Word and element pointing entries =
/---

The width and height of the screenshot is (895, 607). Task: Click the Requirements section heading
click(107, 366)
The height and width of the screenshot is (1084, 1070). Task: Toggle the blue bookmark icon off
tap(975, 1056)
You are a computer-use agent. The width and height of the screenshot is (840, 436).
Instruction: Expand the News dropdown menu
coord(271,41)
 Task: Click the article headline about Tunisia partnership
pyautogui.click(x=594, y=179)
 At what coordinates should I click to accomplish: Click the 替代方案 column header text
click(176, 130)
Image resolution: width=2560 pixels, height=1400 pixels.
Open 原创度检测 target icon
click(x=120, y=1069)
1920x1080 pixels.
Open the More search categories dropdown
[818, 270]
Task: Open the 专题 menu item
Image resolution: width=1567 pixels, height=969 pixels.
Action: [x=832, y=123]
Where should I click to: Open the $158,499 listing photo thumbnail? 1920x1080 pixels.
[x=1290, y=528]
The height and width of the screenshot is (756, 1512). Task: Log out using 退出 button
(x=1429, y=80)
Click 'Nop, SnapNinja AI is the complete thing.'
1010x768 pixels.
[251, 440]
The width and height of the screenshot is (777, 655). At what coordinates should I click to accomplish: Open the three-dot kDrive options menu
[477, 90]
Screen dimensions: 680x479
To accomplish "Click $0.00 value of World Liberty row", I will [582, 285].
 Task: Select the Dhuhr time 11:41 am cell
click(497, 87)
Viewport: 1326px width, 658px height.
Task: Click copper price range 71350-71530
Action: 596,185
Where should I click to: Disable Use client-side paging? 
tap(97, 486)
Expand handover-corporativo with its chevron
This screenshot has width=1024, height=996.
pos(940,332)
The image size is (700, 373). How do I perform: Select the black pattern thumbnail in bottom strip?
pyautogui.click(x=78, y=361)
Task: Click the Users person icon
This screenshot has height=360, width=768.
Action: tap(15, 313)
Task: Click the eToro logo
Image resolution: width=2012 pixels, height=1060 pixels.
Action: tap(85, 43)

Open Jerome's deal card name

\---

Exercise goal =
Repeat the rows above verbatim, from the line containing "Task: Open the 专题 menu item" through the line containing "Action: tap(15, 313)".

Task answer =
Task: Open the 专题 menu item
Image resolution: width=1567 pixels, height=969 pixels.
Action: [x=832, y=123]
Where should I click to: Open the $158,499 listing photo thumbnail? 1920x1080 pixels.
[x=1290, y=528]
The height and width of the screenshot is (756, 1512). Task: Log out using 退出 button
(x=1429, y=80)
Click 'Nop, SnapNinja AI is the complete thing.'
1010x768 pixels.
[251, 440]
The width and height of the screenshot is (777, 655). At what coordinates should I click to accomplish: Open the three-dot kDrive options menu
[477, 90]
Screen dimensions: 680x479
To accomplish "Click $0.00 value of World Liberty row", I will [582, 285].
 Task: Select the Dhuhr time 11:41 am cell
click(497, 87)
Viewport: 1326px width, 658px height.
Task: Click copper price range 71350-71530
Action: 596,185
Where should I click to: Disable Use client-side paging? 
tap(97, 486)
Expand handover-corporativo with its chevron
This screenshot has width=1024, height=996.
pos(940,332)
The image size is (700, 373). How do I perform: Select the black pattern thumbnail in bottom strip?
pyautogui.click(x=78, y=361)
Task: Click the Users person icon
This screenshot has height=360, width=768.
Action: tap(15, 313)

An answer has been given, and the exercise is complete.